O uso de tecnologia em setores diversos vem crescendo a cada dia e uma recente invenção que surpreendeu a internet foi uma música nas vozes dos artistas “Drake” e “The Weekend” criada por Inteligência Artificial (IA).

A música “Heart on My Sleeve” viralizou no aplicativo de redes sociais TikTok, no entanto, após toda a repercussão, foi retirada dos serviços de streaming pela própria Universal Music, titular dos direitos dos artistas envolvidos. Isso ocorreu pois, à época, a Universal Music solicitou às plataformas de streaming que bloqueassem o treinamento de plataformas de IA nas melodias e letras de suas músicas copiadas.

No Brasil, a temática também tem sido discutida, especialmente no caso em que fãs do artista “Matuê” criaram uma música usando a sua voz em conjunto com a do falecido vocalista da banda “Charlie Brown Jr.” em canção denominada “Morte do Autotune”, situação que gera questionamento quanto à legitimidade do uso de voz de pessoa já falecida, sem autorização explícita.

No ordenamento jurídico brasileiro, a Lei de Direitos Autorais (Lei n.º 9.610/98) se aplica, unicamente, a obras criadas por pessoas naturais.

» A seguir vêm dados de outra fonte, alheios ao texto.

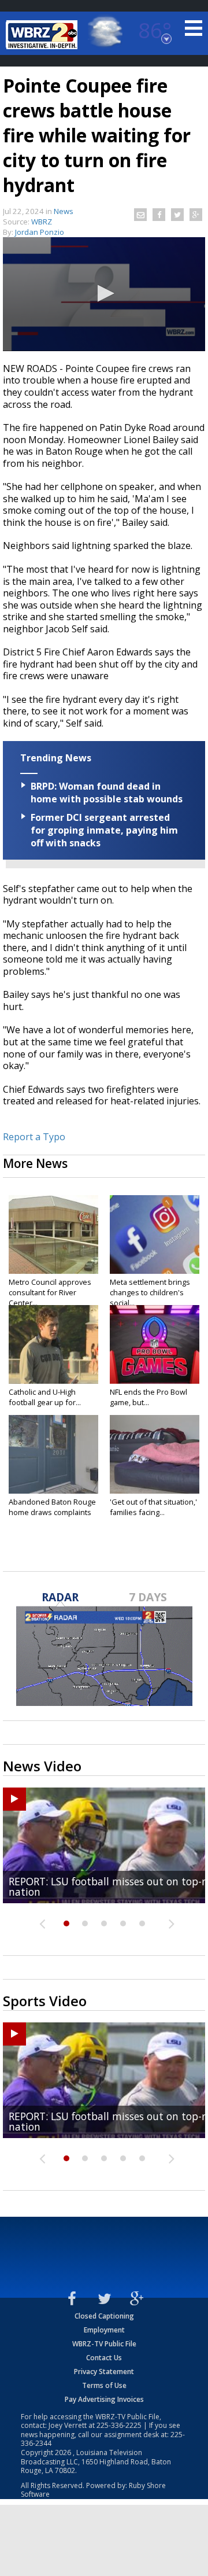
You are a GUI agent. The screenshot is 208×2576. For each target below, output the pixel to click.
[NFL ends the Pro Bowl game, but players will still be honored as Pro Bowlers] (154, 1344)
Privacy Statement (104, 2371)
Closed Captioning (104, 2316)
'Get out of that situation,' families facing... (153, 1507)
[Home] (43, 34)
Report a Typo (34, 1136)
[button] (104, 293)
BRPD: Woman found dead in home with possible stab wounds (107, 792)
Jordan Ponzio (39, 232)
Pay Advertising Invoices (104, 2399)
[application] (104, 294)
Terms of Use (104, 2385)
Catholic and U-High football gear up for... (45, 1397)
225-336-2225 (119, 2425)
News (63, 211)
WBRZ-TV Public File (104, 2344)
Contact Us (104, 2358)
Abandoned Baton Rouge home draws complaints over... (52, 1512)
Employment (104, 2330)
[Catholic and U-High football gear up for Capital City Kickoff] (53, 1344)
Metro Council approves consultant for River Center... (50, 1292)
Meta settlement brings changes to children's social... (150, 1292)
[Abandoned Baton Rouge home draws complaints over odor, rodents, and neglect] (53, 1454)
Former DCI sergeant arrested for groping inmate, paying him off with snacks (104, 830)
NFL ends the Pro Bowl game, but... (148, 1397)
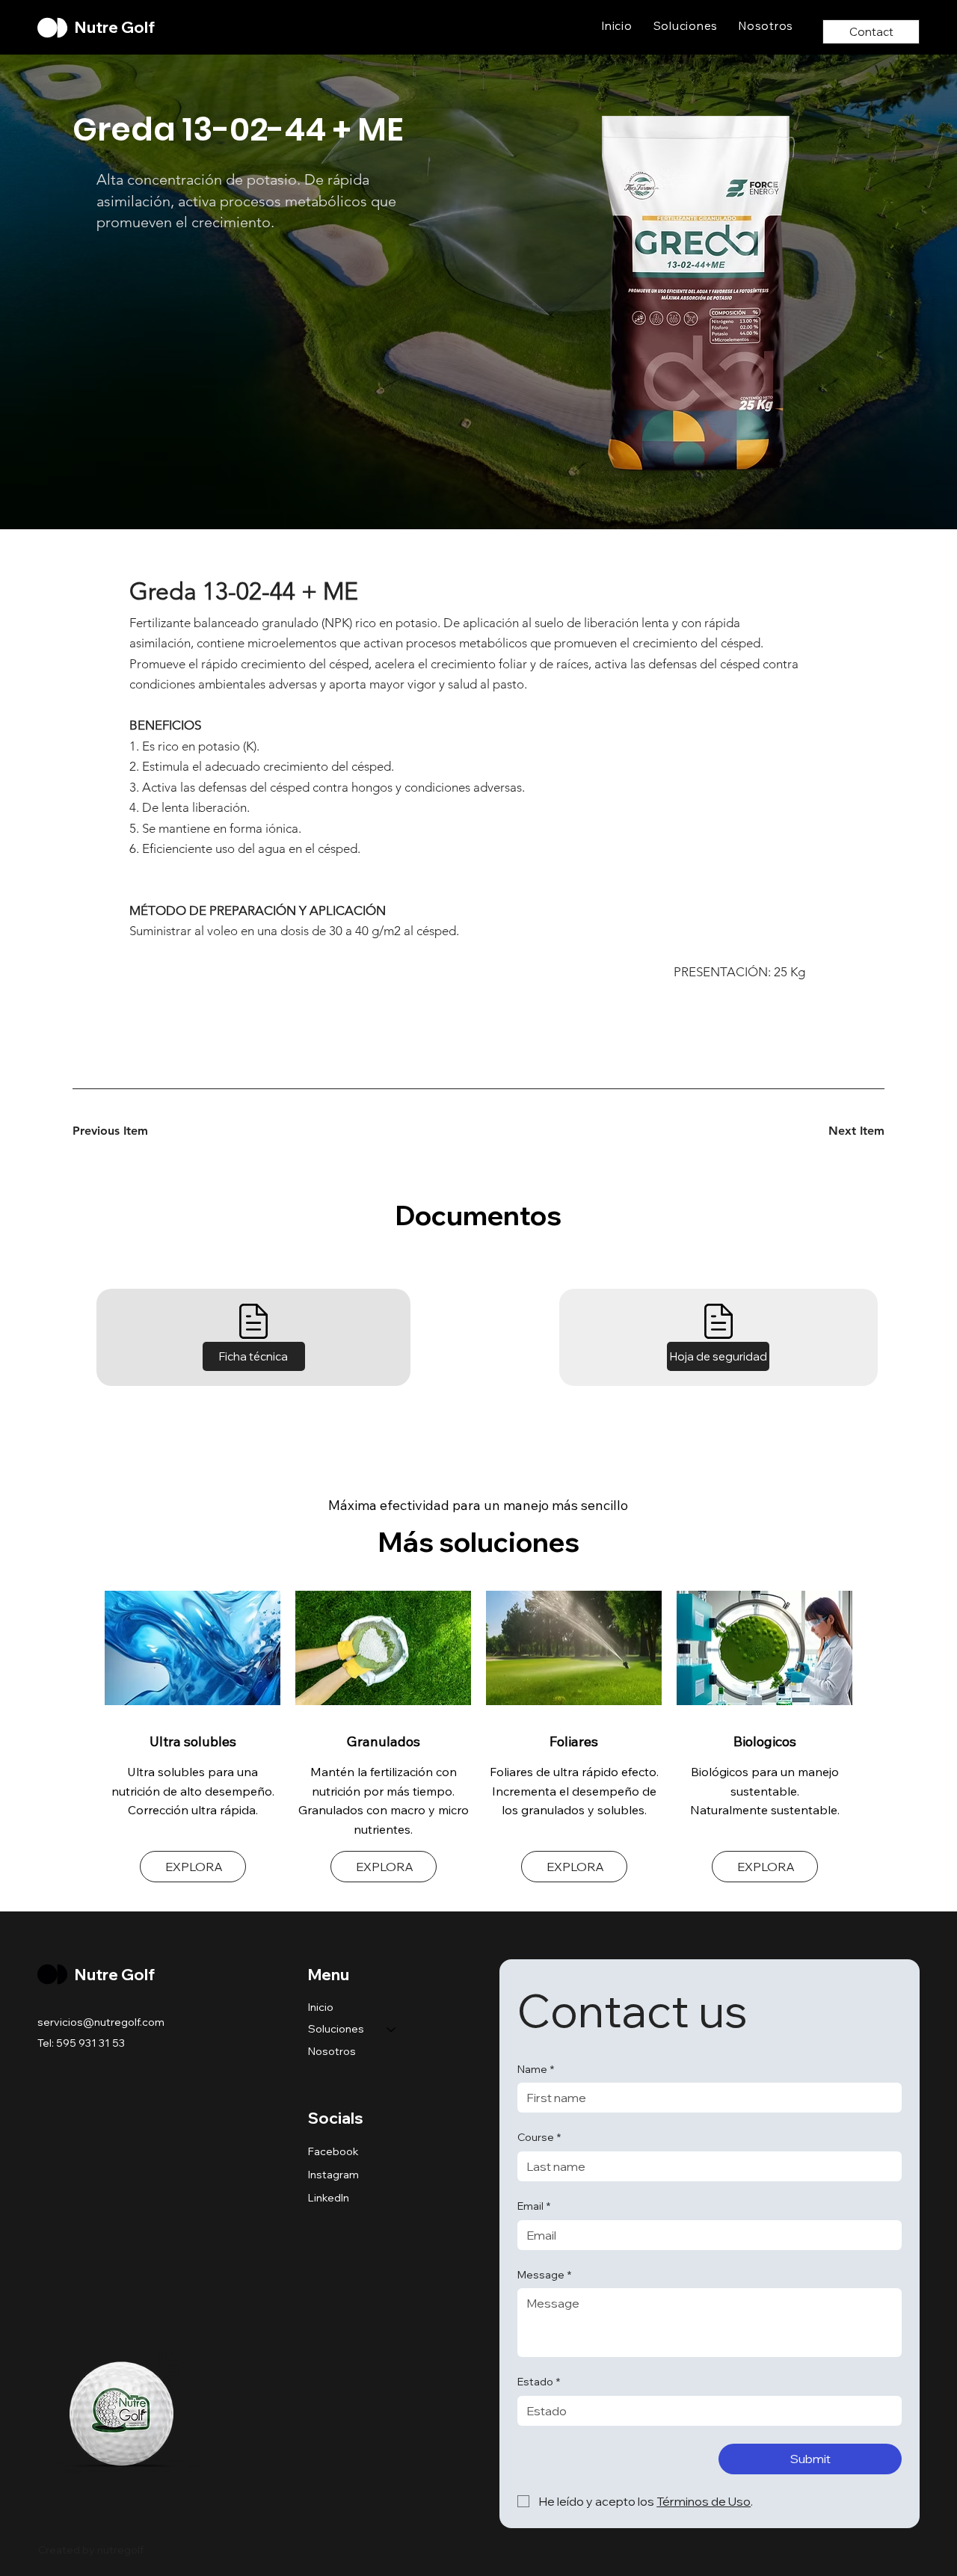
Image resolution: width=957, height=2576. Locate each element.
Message (544, 2274)
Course (539, 2137)
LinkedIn (328, 2197)
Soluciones (336, 2029)
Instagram (333, 2174)
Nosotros (332, 2051)
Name (535, 2069)
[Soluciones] (391, 2029)
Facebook (333, 2151)
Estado (538, 2381)
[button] (254, 1357)
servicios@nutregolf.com (100, 2022)
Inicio (320, 2007)
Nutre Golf (115, 27)
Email (533, 2206)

Portanto, surge o questionamento de quem teria o direito de reivindicar a autoria de uma obra digital gerada por Inteligência Artificial.

Para o tema, os juristas discutem três correntes a serem aplicadas ao caso, sendo elas: (i) a obra criada por IA é de domínio público e, portanto, não há de se falar em proteção legal; (ii) a empresa criadora da IA detém a titularidade dos direitos autorais, pois é a responsável pela aplicação coordenada da tecnologia; e (iii) o próprio usuário é o titular dos direitos autorais, vez que dá os comandos à ferramenta para que os resultados sejam gerados.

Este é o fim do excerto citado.